Tally the lines in the entries where the string "computer" appears, and write only the total.

Collected data
§ §

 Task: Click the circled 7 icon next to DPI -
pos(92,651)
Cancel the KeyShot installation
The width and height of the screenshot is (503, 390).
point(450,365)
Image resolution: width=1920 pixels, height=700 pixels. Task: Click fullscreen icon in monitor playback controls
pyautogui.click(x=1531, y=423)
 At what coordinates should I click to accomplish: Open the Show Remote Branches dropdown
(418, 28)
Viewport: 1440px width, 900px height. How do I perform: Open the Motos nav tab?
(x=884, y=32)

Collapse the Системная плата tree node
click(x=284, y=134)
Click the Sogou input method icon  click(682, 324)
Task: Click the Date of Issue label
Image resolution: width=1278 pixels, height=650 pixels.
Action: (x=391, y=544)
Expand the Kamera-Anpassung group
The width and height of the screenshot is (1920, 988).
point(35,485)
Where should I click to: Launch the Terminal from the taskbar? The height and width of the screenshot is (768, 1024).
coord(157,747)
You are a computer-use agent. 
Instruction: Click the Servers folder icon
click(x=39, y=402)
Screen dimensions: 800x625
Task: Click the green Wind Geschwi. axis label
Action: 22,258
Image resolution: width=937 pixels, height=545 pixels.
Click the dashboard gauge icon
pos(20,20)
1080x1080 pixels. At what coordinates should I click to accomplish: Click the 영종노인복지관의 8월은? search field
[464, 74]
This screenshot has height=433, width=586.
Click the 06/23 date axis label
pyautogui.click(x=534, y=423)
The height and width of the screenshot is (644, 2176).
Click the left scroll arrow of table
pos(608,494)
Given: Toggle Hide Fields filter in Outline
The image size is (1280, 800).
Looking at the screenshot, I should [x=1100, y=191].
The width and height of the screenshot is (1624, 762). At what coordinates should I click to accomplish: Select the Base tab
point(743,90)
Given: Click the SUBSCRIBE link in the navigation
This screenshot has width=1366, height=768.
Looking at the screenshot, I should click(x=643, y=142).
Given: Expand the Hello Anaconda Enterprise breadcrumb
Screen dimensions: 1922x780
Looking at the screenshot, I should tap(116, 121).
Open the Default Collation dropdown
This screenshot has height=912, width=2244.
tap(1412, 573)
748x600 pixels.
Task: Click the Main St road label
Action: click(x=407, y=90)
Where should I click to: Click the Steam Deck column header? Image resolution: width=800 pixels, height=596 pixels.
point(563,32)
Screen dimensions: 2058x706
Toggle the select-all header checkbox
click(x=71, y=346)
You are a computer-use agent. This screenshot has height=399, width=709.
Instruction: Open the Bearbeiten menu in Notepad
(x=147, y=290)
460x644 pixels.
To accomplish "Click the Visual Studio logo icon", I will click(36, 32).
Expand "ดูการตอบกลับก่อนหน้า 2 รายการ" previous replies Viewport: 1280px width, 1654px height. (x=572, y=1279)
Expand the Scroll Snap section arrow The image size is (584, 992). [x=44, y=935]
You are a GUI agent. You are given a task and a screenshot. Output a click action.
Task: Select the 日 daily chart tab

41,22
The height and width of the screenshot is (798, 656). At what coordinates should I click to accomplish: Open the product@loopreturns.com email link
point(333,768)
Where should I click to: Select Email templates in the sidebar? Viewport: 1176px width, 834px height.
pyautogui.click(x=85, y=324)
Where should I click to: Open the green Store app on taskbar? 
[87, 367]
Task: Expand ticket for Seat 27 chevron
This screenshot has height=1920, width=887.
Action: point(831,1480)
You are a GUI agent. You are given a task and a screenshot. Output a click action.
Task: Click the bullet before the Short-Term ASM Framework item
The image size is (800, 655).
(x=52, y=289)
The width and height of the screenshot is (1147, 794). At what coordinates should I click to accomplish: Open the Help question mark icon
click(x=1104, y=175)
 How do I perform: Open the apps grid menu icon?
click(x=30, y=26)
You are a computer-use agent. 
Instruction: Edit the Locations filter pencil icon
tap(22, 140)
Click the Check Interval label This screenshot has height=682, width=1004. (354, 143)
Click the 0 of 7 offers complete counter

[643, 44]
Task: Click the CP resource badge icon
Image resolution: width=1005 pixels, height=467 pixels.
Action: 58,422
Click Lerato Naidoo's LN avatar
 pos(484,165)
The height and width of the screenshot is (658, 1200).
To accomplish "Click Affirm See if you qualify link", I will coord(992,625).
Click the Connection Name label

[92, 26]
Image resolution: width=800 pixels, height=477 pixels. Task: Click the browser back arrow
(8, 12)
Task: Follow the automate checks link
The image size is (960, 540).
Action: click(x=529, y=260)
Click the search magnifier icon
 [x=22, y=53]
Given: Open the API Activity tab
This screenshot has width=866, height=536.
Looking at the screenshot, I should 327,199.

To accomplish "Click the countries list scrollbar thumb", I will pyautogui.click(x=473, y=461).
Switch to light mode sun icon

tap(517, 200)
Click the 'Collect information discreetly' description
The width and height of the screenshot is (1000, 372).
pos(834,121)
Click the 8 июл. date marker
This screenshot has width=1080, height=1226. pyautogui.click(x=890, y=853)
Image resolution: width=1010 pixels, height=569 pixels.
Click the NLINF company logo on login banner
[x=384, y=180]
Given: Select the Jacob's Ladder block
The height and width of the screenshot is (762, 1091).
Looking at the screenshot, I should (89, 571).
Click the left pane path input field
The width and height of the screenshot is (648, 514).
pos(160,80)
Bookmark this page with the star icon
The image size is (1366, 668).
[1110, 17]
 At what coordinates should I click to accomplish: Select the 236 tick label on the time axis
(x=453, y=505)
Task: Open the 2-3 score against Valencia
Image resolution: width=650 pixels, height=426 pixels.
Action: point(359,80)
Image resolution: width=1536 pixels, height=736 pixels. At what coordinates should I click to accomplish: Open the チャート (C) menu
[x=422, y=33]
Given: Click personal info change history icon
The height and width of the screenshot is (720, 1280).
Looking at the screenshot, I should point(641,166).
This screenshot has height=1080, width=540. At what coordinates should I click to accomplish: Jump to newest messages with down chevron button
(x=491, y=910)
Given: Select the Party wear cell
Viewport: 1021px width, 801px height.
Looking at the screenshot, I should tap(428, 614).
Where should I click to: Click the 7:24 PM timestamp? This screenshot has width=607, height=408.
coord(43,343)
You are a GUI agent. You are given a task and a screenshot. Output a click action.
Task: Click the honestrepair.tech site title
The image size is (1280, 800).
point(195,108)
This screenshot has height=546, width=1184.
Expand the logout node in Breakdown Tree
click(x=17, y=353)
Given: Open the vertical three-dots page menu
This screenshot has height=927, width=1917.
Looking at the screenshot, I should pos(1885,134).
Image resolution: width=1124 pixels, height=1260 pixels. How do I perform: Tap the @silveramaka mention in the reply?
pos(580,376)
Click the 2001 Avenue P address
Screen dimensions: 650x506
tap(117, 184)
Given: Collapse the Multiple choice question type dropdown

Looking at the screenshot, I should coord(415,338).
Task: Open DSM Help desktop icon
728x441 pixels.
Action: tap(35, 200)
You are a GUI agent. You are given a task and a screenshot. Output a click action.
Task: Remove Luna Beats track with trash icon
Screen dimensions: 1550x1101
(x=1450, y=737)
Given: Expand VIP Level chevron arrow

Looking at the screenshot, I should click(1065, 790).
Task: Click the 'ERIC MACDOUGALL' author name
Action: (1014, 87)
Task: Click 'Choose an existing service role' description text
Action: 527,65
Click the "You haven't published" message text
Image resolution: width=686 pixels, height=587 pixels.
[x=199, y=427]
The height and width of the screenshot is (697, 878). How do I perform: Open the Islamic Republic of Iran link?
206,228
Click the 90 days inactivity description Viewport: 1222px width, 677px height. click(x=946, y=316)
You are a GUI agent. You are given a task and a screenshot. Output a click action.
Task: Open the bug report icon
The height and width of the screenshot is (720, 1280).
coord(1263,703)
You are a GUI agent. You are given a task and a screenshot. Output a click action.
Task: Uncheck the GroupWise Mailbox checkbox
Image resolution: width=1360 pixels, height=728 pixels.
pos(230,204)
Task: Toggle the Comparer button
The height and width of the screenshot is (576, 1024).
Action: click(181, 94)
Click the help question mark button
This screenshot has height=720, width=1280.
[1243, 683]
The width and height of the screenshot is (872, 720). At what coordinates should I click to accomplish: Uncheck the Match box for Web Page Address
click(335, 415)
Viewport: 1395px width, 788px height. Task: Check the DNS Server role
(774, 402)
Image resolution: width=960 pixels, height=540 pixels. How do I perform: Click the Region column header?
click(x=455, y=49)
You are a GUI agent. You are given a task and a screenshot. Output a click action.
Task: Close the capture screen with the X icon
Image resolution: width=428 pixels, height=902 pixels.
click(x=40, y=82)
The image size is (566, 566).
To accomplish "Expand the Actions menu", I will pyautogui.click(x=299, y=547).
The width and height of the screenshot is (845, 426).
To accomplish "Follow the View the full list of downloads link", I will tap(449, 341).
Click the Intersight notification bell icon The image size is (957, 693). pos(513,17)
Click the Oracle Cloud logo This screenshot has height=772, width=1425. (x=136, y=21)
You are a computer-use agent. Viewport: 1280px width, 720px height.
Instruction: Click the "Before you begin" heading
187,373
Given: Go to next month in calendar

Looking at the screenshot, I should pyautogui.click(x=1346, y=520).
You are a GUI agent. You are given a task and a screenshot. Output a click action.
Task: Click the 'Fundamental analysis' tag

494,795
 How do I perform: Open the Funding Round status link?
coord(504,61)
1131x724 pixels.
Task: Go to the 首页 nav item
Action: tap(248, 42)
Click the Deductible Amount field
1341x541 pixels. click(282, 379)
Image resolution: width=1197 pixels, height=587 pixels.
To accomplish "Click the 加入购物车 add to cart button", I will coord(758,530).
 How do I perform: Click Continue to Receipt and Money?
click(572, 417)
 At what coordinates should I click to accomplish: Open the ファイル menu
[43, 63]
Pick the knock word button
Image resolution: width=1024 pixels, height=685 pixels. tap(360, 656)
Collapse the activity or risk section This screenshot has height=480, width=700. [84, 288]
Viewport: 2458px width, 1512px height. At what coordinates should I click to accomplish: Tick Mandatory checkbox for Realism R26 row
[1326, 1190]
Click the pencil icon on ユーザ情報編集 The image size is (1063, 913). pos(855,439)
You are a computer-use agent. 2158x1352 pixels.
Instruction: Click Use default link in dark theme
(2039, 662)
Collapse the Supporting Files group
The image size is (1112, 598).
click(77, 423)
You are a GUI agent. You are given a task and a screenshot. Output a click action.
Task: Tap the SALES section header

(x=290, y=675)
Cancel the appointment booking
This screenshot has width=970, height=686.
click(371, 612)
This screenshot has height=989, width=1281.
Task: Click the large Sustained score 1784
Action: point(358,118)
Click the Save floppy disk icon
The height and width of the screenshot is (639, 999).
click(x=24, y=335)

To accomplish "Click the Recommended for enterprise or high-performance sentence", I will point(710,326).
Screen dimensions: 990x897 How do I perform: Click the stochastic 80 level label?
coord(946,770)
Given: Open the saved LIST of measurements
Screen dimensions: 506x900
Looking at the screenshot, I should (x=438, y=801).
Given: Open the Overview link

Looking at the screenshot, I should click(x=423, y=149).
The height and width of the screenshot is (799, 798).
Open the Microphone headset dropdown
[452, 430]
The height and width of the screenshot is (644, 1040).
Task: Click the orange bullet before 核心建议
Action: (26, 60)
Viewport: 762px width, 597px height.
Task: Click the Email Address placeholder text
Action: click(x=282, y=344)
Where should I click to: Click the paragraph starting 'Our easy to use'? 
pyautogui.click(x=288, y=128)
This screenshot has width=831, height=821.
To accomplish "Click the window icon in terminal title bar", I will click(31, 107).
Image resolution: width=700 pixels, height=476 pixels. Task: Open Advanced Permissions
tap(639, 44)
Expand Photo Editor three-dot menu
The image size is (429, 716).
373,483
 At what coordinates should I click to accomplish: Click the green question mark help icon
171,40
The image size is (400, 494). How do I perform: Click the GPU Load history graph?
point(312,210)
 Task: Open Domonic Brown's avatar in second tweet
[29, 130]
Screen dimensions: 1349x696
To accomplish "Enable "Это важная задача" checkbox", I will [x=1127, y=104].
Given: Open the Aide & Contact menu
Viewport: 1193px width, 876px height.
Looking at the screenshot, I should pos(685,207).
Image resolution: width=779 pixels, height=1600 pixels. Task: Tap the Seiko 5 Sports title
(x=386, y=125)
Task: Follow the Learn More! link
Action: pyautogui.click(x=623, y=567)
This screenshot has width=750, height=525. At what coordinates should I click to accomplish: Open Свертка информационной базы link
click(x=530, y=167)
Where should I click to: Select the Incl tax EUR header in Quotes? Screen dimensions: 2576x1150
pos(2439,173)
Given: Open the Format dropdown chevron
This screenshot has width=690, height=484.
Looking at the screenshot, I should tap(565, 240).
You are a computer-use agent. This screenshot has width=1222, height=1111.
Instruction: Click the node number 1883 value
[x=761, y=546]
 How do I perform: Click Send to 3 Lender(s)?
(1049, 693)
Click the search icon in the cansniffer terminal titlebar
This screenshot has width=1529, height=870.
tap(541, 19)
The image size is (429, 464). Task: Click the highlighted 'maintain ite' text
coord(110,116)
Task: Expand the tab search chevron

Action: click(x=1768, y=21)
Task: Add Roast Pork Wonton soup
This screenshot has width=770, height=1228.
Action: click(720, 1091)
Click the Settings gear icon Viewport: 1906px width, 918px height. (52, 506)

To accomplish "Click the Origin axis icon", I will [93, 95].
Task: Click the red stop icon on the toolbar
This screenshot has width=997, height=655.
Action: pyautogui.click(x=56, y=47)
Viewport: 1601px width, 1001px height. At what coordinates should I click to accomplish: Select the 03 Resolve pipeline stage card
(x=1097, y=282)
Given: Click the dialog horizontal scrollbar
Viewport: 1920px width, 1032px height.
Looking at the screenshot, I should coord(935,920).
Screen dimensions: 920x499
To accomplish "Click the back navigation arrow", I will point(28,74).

§ §

■ **YOUR RESPONSE**: 6